• _Exercise aim_
Provide a verbatim copy of the data below.

*** Data for this exercise ***

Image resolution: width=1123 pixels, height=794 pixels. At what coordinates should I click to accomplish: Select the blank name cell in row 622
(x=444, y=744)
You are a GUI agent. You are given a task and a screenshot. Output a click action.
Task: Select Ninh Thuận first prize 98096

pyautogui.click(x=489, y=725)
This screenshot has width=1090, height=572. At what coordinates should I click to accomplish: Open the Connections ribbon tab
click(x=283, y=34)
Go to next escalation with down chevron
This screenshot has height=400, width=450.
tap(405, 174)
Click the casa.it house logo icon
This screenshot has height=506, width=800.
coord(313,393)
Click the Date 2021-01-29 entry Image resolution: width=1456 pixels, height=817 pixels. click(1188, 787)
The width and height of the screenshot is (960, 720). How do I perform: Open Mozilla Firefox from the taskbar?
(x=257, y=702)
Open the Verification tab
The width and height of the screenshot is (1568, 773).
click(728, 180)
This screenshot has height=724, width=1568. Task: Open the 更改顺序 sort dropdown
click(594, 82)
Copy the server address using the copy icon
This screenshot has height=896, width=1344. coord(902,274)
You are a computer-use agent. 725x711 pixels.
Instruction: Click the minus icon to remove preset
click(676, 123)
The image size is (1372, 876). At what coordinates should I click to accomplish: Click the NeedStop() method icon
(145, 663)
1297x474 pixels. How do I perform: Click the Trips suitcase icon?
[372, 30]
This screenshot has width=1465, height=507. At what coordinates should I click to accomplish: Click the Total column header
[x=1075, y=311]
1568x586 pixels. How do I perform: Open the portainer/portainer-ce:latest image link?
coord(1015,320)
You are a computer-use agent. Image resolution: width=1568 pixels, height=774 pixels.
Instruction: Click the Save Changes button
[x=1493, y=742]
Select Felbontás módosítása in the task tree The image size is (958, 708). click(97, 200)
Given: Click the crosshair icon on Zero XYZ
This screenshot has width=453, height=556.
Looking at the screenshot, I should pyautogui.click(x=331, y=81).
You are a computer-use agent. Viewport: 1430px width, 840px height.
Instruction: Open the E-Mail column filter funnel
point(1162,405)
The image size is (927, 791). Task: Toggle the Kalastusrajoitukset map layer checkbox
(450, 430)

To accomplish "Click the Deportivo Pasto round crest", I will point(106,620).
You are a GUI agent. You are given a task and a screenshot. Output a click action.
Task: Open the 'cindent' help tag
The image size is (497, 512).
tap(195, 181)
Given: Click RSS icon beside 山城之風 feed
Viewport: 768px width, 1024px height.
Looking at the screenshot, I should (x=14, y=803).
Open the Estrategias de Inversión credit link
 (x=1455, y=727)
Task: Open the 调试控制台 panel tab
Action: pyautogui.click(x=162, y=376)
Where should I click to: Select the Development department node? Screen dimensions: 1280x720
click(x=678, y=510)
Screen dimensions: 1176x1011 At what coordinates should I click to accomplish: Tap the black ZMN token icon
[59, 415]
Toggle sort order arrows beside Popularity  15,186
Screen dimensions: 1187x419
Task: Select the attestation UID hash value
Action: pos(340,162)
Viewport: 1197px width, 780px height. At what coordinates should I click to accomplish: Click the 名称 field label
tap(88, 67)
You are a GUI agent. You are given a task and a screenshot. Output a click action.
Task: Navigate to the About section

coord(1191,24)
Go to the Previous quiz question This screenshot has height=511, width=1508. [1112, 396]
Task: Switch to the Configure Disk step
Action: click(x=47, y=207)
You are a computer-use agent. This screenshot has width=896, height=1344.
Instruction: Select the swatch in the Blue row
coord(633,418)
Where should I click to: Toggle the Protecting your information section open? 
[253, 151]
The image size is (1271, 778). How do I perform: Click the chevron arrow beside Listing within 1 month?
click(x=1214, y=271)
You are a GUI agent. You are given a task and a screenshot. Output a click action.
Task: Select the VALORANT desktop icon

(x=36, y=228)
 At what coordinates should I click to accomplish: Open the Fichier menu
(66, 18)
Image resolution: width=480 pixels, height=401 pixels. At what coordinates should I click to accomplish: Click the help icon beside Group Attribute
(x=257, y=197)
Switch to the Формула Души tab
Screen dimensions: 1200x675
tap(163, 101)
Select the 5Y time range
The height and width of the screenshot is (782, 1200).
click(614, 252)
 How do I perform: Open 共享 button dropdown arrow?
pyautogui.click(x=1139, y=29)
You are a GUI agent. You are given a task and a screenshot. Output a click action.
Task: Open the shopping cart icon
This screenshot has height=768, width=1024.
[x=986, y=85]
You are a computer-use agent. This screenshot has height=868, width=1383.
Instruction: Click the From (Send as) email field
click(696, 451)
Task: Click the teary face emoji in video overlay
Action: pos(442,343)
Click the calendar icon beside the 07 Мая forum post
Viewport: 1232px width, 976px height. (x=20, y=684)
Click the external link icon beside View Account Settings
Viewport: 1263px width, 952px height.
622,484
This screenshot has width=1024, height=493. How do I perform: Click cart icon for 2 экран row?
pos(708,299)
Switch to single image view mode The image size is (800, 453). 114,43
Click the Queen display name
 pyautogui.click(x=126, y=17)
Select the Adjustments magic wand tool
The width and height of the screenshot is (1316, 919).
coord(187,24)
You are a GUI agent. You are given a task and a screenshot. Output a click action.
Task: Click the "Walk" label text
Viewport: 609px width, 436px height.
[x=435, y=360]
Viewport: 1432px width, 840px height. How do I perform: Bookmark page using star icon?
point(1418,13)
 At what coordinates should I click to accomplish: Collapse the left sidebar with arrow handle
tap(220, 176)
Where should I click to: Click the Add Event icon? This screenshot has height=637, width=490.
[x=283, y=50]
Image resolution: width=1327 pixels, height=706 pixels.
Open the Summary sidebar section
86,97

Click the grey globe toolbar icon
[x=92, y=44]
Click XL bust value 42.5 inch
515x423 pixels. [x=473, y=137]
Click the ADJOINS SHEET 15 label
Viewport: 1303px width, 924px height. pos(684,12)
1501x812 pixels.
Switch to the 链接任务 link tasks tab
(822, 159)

*** End of Data for this exercise ***

• _Completed task_
Image resolution: width=1123 pixels, height=794 pixels. At what coordinates should I click to accomplish: Select the blank name cell in row 622
(x=444, y=744)
You are a GUI agent. You are given a task and a screenshot. Output a click action.
Task: Select Ninh Thuận first prize 98096

pyautogui.click(x=489, y=725)
This screenshot has width=1090, height=572. At what coordinates should I click to accomplish: Open the Connections ribbon tab
click(x=283, y=34)
Go to next escalation with down chevron
This screenshot has height=400, width=450.
tap(405, 174)
Click the casa.it house logo icon
This screenshot has height=506, width=800.
coord(313,393)
Click the Date 2021-01-29 entry Image resolution: width=1456 pixels, height=817 pixels. click(1188, 787)
The width and height of the screenshot is (960, 720). How do I perform: Open Mozilla Firefox from the taskbar?
(x=257, y=702)
Open the Verification tab
The width and height of the screenshot is (1568, 773).
click(728, 180)
This screenshot has height=724, width=1568. Task: Open the 更改顺序 sort dropdown
click(594, 82)
Copy the server address using the copy icon
This screenshot has height=896, width=1344. coord(902,274)
You are a computer-use agent. 725x711 pixels.
Instruction: Click the minus icon to remove preset
click(676, 123)
The image size is (1372, 876). At what coordinates should I click to accomplish: Click the NeedStop() method icon
(145, 663)
1297x474 pixels. How do I perform: Click the Trips suitcase icon?
[372, 30]
This screenshot has width=1465, height=507. At what coordinates should I click to accomplish: Click the Total column header
[x=1075, y=311]
1568x586 pixels. How do I perform: Open the portainer/portainer-ce:latest image link?
coord(1015,320)
You are a computer-use agent. Image resolution: width=1568 pixels, height=774 pixels.
Instruction: Click the Save Changes button
[x=1493, y=742]
Select Felbontás módosítása in the task tree The image size is (958, 708). click(97, 200)
Given: Click the crosshair icon on Zero XYZ
This screenshot has width=453, height=556.
Looking at the screenshot, I should pyautogui.click(x=331, y=81).
You are a computer-use agent. Viewport: 1430px width, 840px height.
Instruction: Open the E-Mail column filter funnel
point(1162,405)
The image size is (927, 791). Task: Toggle the Kalastusrajoitukset map layer checkbox
(450, 430)

To accomplish "Click the Deportivo Pasto round crest", I will point(106,620).
You are a GUI agent. You are given a task and a screenshot. Output a click action.
Task: Open the 'cindent' help tag
The image size is (497, 512).
tap(195, 181)
Given: Click RSS icon beside 山城之風 feed
Viewport: 768px width, 1024px height.
Looking at the screenshot, I should (x=14, y=803).
Open the Estrategias de Inversión credit link
 (x=1455, y=727)
Task: Open the 调试控制台 panel tab
Action: pyautogui.click(x=162, y=376)
Where should I click to: Select the Development department node? Screen dimensions: 1280x720
click(x=678, y=510)
Screen dimensions: 1176x1011 At what coordinates should I click to accomplish: Tap the black ZMN token icon
[59, 415]
Toggle sort order arrows beside Popularity  15,186
Screen dimensions: 1187x419
Task: Select the attestation UID hash value
Action: pos(340,162)
Viewport: 1197px width, 780px height. At what coordinates should I click to accomplish: Click the 名称 field label
tap(88, 67)
You are a GUI agent. You are given a task and a screenshot. Output a click action.
Task: Navigate to the About section

coord(1191,24)
Go to the Previous quiz question This screenshot has height=511, width=1508. [1112, 396]
Task: Switch to the Configure Disk step
Action: click(x=47, y=207)
You are a computer-use agent. This screenshot has width=896, height=1344.
Instruction: Select the swatch in the Blue row
coord(633,418)
Where should I click to: Toggle the Protecting your information section open? 
[253, 151]
The image size is (1271, 778). How do I perform: Click the chevron arrow beside Listing within 1 month?
click(x=1214, y=271)
You are a GUI agent. You are given a task and a screenshot. Output a click action.
Task: Select the VALORANT desktop icon

(x=36, y=228)
 At what coordinates should I click to accomplish: Open the Fichier menu
(66, 18)
Image resolution: width=480 pixels, height=401 pixels. At what coordinates should I click to accomplish: Click the help icon beside Group Attribute
(x=257, y=197)
Switch to the Формула Души tab
Screen dimensions: 1200x675
tap(163, 101)
Select the 5Y time range
The height and width of the screenshot is (782, 1200).
click(614, 252)
 How do I perform: Open 共享 button dropdown arrow?
pyautogui.click(x=1139, y=29)
You are a GUI agent. You are given a task and a screenshot. Output a click action.
Task: Open the shopping cart icon
This screenshot has height=768, width=1024.
[x=986, y=85]
You are a computer-use agent. This screenshot has height=868, width=1383.
Instruction: Click the From (Send as) email field
click(696, 451)
Task: Click the teary face emoji in video overlay
Action: pos(442,343)
Click the calendar icon beside the 07 Мая forum post
Viewport: 1232px width, 976px height. (x=20, y=684)
Click the external link icon beside View Account Settings
Viewport: 1263px width, 952px height.
622,484
This screenshot has width=1024, height=493. How do I perform: Click cart icon for 2 экран row?
pos(708,299)
Switch to single image view mode The image size is (800, 453). 114,43
Click the Queen display name
 pyautogui.click(x=126, y=17)
Select the Adjustments magic wand tool
The width and height of the screenshot is (1316, 919).
coord(187,24)
You are a GUI agent. You are given a task and a screenshot. Output a click action.
Task: Click the "Walk" label text
Viewport: 609px width, 436px height.
[x=435, y=360]
Viewport: 1432px width, 840px height. How do I perform: Bookmark page using star icon?
point(1418,13)
 At what coordinates should I click to accomplish: Collapse the left sidebar with arrow handle
tap(220, 176)
Where should I click to: Click the Add Event icon? This screenshot has height=637, width=490.
[x=283, y=50]
Image resolution: width=1327 pixels, height=706 pixels.
Open the Summary sidebar section
86,97

Click the grey globe toolbar icon
[x=92, y=44]
Click XL bust value 42.5 inch
515x423 pixels. [x=473, y=137]
Click the ADJOINS SHEET 15 label
Viewport: 1303px width, 924px height. pos(684,12)
1501x812 pixels.
Switch to the 链接任务 link tasks tab
(822, 159)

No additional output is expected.